### DATA SUPPLIED

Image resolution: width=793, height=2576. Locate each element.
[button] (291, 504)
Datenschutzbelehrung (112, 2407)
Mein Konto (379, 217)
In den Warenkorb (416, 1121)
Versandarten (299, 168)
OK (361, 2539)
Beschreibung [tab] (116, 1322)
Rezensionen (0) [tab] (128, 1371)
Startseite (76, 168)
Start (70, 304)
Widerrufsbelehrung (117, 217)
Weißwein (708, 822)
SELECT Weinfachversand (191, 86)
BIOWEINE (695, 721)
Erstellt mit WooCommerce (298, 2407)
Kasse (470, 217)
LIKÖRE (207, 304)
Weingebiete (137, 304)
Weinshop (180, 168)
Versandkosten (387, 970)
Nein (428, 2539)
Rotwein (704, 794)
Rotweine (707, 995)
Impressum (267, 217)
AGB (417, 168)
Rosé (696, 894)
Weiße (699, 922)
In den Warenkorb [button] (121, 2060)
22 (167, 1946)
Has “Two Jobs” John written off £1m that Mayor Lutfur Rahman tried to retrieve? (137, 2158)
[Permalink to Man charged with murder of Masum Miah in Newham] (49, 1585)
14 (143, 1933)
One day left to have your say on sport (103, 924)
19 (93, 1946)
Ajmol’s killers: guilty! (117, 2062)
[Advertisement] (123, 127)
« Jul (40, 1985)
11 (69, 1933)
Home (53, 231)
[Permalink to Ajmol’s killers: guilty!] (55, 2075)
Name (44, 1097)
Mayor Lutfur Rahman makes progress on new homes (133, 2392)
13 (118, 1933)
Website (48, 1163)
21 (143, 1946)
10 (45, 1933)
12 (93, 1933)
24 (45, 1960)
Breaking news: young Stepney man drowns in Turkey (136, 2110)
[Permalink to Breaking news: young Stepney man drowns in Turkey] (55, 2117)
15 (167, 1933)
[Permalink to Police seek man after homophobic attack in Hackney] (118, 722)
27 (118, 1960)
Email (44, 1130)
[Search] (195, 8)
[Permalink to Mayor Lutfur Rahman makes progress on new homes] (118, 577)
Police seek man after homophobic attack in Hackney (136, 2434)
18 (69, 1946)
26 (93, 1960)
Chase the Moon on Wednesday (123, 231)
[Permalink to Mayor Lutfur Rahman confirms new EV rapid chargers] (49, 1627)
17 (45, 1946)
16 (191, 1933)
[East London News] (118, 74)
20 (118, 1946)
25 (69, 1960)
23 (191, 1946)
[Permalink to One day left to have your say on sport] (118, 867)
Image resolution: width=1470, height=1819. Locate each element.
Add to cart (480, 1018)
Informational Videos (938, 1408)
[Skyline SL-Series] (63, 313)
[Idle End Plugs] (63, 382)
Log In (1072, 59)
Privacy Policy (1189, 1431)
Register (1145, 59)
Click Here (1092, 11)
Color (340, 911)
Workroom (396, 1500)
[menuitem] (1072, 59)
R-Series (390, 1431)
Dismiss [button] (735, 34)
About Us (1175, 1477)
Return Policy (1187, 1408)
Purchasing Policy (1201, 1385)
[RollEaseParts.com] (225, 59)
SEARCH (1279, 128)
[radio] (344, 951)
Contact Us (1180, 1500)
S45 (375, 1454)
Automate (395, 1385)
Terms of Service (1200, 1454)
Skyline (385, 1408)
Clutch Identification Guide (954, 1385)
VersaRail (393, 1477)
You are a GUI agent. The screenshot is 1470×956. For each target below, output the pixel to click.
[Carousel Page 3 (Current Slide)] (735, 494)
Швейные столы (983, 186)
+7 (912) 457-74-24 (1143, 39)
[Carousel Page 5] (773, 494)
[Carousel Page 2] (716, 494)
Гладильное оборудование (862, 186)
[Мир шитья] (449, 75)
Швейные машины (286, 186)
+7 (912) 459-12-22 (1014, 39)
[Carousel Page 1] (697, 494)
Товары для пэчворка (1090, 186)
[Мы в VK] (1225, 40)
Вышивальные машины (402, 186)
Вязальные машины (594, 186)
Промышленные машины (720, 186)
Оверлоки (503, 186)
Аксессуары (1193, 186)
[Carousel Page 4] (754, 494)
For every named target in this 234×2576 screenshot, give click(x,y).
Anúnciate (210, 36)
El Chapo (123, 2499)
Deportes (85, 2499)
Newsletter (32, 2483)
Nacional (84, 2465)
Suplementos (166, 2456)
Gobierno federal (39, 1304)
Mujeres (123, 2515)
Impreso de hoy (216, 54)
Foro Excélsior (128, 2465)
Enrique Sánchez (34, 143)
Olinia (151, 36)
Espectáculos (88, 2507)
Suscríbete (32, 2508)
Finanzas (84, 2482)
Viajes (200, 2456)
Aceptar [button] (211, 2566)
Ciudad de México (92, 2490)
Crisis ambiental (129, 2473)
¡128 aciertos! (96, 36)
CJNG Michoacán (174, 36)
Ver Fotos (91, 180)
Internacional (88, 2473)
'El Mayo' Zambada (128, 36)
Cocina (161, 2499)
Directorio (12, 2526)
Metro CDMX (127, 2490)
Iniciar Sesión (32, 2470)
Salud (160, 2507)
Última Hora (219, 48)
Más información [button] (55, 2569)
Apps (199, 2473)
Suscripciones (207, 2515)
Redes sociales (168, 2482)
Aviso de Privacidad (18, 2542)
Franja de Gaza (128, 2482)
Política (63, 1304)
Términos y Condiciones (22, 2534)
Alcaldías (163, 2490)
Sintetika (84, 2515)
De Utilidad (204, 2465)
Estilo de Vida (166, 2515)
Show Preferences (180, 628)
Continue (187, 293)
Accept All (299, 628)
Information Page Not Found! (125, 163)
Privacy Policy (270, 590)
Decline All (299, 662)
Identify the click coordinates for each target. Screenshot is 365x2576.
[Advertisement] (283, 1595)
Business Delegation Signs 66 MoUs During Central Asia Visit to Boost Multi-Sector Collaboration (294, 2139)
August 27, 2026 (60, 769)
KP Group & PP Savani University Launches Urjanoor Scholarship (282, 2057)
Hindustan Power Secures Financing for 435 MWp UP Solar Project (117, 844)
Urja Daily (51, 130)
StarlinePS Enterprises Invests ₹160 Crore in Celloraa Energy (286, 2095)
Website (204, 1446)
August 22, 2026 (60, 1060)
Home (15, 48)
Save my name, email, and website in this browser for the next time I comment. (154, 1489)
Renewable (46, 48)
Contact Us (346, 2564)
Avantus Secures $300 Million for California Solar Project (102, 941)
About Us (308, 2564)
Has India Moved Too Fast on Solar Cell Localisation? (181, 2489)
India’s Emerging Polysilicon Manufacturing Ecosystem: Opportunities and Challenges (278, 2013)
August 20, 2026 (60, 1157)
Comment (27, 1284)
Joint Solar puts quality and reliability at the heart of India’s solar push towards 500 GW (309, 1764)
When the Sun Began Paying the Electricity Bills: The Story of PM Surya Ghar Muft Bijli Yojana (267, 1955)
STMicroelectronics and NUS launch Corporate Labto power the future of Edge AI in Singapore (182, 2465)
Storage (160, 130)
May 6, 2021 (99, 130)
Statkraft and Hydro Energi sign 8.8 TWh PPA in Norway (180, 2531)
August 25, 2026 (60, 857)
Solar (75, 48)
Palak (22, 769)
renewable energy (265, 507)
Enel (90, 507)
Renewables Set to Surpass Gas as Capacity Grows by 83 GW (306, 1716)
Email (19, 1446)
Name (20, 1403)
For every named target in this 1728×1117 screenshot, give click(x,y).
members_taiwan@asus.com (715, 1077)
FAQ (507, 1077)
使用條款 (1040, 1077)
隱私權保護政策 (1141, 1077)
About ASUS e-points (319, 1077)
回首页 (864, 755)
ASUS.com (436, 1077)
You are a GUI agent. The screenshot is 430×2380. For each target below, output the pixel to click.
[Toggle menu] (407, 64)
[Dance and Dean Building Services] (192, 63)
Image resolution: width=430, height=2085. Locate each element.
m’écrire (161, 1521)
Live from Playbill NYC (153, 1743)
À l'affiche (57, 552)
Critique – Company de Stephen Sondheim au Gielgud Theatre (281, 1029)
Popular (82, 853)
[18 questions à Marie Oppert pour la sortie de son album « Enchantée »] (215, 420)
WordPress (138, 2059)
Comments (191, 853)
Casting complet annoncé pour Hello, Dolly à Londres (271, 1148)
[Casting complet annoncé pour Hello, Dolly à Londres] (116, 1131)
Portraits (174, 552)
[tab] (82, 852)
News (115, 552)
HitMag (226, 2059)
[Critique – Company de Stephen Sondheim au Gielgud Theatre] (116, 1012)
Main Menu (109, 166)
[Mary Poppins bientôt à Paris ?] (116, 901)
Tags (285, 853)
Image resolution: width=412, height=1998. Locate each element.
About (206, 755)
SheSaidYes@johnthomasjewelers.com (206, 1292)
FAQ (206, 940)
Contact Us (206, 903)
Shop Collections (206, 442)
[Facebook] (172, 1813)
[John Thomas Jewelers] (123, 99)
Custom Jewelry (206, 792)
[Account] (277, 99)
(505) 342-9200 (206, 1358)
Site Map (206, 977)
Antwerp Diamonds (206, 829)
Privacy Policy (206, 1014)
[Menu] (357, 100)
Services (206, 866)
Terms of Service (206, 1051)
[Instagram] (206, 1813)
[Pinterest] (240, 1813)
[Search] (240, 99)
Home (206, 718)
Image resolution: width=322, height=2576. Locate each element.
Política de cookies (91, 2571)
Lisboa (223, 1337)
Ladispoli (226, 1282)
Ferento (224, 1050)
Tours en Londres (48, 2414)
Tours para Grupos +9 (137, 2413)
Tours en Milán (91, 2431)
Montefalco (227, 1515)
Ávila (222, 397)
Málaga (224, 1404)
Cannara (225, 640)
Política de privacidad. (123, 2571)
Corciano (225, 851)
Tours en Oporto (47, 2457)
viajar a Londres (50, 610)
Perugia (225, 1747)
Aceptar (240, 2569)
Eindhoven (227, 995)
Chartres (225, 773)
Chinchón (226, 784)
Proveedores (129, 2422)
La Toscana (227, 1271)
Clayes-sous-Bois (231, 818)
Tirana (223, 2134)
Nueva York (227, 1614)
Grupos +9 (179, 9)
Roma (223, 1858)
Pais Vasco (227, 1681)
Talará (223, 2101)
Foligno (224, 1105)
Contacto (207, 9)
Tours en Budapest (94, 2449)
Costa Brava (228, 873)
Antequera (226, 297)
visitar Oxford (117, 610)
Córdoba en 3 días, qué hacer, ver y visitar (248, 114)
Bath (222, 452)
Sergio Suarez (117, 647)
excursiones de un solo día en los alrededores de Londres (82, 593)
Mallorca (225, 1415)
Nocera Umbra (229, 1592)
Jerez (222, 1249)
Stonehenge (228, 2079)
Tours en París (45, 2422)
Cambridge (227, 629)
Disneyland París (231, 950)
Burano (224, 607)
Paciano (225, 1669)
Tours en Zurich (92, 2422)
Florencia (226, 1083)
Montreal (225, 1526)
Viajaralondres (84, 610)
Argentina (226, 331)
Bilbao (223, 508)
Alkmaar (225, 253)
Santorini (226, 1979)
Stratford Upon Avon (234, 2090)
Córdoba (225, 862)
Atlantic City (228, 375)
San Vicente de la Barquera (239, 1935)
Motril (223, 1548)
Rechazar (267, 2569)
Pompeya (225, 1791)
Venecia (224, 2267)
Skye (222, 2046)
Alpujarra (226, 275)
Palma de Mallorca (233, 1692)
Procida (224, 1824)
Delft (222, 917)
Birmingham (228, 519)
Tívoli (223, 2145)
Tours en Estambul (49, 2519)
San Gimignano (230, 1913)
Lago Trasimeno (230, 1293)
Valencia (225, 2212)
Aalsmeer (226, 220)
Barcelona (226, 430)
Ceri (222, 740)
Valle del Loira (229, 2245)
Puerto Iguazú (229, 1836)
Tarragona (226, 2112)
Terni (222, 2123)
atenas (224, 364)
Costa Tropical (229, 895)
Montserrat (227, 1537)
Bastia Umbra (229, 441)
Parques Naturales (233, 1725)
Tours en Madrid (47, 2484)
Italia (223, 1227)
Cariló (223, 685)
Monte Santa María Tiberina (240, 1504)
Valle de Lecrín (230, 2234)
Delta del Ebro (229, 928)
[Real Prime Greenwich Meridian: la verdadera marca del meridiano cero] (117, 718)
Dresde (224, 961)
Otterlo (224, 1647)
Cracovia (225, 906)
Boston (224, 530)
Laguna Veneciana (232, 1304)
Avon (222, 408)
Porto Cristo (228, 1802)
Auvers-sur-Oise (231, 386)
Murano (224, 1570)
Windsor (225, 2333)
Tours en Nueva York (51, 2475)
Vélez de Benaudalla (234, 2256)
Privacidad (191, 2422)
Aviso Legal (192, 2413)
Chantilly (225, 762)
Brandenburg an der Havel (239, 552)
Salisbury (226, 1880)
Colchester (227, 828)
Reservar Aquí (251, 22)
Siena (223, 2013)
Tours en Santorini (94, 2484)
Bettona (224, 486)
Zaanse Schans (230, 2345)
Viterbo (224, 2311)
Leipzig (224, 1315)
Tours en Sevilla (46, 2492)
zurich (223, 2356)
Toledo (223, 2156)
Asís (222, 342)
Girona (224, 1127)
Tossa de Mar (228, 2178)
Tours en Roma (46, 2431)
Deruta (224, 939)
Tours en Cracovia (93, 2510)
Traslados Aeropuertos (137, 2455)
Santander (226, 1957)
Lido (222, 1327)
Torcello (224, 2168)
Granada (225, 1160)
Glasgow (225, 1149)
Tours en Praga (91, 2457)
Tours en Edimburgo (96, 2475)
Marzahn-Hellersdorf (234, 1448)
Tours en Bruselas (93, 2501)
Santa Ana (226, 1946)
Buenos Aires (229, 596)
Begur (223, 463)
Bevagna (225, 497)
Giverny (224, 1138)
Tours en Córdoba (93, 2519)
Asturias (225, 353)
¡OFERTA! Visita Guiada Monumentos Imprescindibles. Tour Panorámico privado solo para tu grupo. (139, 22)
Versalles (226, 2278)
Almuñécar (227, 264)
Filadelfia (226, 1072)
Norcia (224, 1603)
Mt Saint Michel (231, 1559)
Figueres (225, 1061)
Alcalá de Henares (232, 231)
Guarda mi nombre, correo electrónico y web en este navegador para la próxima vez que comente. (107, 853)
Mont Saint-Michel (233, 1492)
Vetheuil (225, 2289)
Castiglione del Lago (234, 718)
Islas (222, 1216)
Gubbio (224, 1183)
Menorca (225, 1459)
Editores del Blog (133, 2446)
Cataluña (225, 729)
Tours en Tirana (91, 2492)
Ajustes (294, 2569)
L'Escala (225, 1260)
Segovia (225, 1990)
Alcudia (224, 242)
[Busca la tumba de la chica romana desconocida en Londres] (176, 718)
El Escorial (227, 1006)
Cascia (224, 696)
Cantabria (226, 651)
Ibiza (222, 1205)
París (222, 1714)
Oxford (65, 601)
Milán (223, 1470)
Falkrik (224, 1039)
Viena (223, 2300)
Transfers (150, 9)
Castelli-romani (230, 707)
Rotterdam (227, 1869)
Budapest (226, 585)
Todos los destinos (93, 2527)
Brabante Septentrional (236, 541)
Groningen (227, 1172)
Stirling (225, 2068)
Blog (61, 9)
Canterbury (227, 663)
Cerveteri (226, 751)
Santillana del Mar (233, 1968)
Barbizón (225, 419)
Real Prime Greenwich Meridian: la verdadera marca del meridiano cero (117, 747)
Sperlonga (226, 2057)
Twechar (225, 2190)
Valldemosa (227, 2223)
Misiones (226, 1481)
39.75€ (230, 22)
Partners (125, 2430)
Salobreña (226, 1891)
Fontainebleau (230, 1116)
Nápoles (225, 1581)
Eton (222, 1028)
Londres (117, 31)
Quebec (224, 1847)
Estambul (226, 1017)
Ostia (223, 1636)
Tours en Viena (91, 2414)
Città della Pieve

######

> WHAT TO PRODUCE
Reproduce only the lines above spanning from the line containing "Weißwein (708, 822)" through the line containing "Weiße (699, 922)", word for word.

> ANSWER SECTION
Weißwein (708, 822)
SELECT Weinfachversand (191, 86)
BIOWEINE (695, 721)
Erstellt mit WooCommerce (298, 2407)
Kasse (470, 217)
LIKÖRE (207, 304)
Weingebiete (137, 304)
Weinshop (180, 168)
Versandkosten (387, 970)
Nein (428, 2539)
Rotwein (704, 794)
Rotweine (707, 995)
Impressum (267, 217)
AGB (417, 168)
Rosé (696, 894)
Weiße (699, 922)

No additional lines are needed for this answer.